Projet EMME : la préfète signe l’autorisation environnementale
Quelques jours après l’annonce de recours contre le choix du site de Grattequina, la préfète de Gironde a signé l’autorisation environnementale du projet EMME. Une nouvelle étape administrative pour cette unité de conversion de nickel et de cobalt, toujours contestée par les communes de Blanquefort et de Saint-Louis-de-Montferrand, la SEPANSO Gironde et des riverains.
Le projet EMME franchit une nouvelle étape. La préfète de Gironde, Sophie Brocas, a signé l’autorisation environnementale de cette future unité de conversion de nickel et de cobalt prévue sur le site de Grattequina, entre Parempuyre et Blanquefort, au bord de la Garonne. L’annonce a été faite par la préfecture dans un communiqué publié le 7 juillet.
Porté par la société Electro Mobility Materials Europe, le projet prévoit la transformation de nickel et de cobalt en sulfates, destinés notamment à la filière des batteries pour véhicules électriques. L’usine, attendue à l’horizon 2028 selon les éléments communiqués autour du dossier, doit s’implanter sur un site de 32 hectares appartenant au Grand Port Maritime de Bordeaux. Elle est classée Seveso seuil haut en raison des substances manipulées.
Selon la préfecture, l’autorisation environnementale intègre des prescriptions destinées à prévenir et réduire les impacts du projet sur l’environnement et la sécurité. Les services de l’État présentent EMME comme un projet stratégique pour la filière des métaux critiques, dans un contexte de réindustrialisation et de transition énergétique. Une précédente étape avait déjà été franchie début juin, avec un avis favorable du CODERST, présenté par la préfecture comme la finalisation de l’instruction réglementaire avant la signature de l’acte administratif.

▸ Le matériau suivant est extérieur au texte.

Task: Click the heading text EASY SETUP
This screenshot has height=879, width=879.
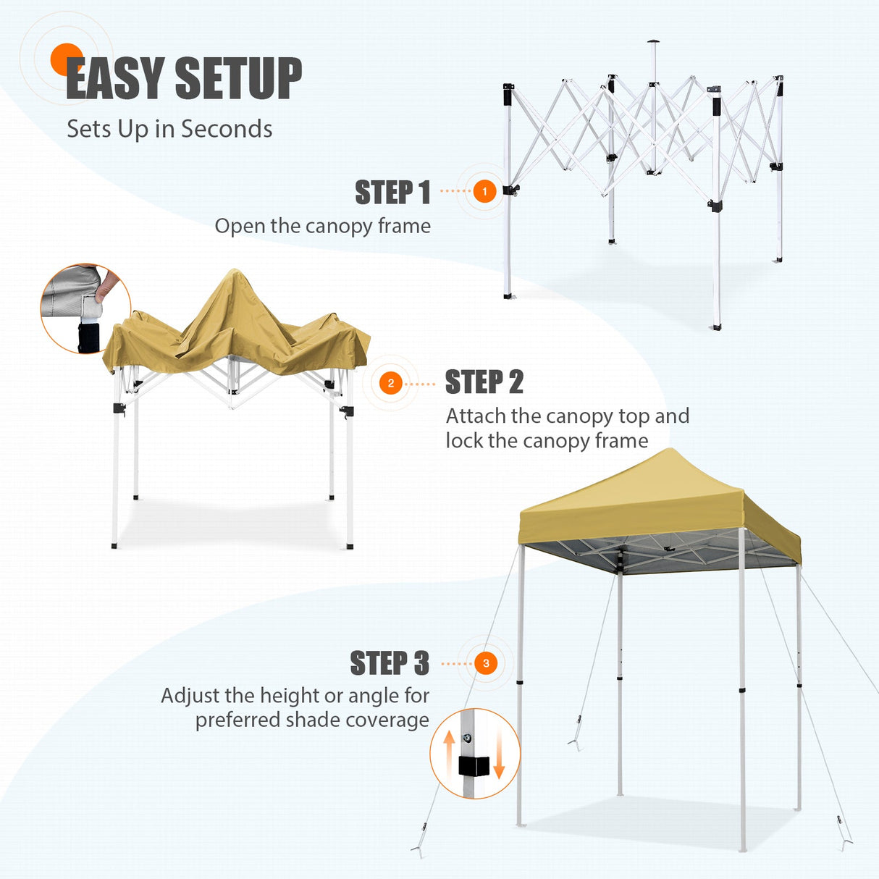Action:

Mais cette signature intervient dans un climat déjà tendu. Le 30 juin, les communes de Blanquefort et de Saint-Louis-de-Montferrand, la SEPANSO Gironde et des riverains avaient annoncé un recours contre la modification du PLUi liée au projet, ainsi qu’un recours contre le permis de construire. Leurs critiques portent moins sur le principe industriel du projet que sur son implantation en zone humide et inondable, au contact direct de la Garonne.
Les opposants redoutent notamment l’artificialisation de zones humides, les remblais nécessaires à la mise hors d’eau du site et une aggravation possible du risque d’inondation pour les communes riveraines. Avec cette autorisation environnementale, le dossier EMME franchit donc une étape administrative importante. Mais le feu vert de l’État intervient dans un contexte contentieux déjà engagé autour du choix du site, entre impératif industriel, protection des zones humides et risque d’inondation.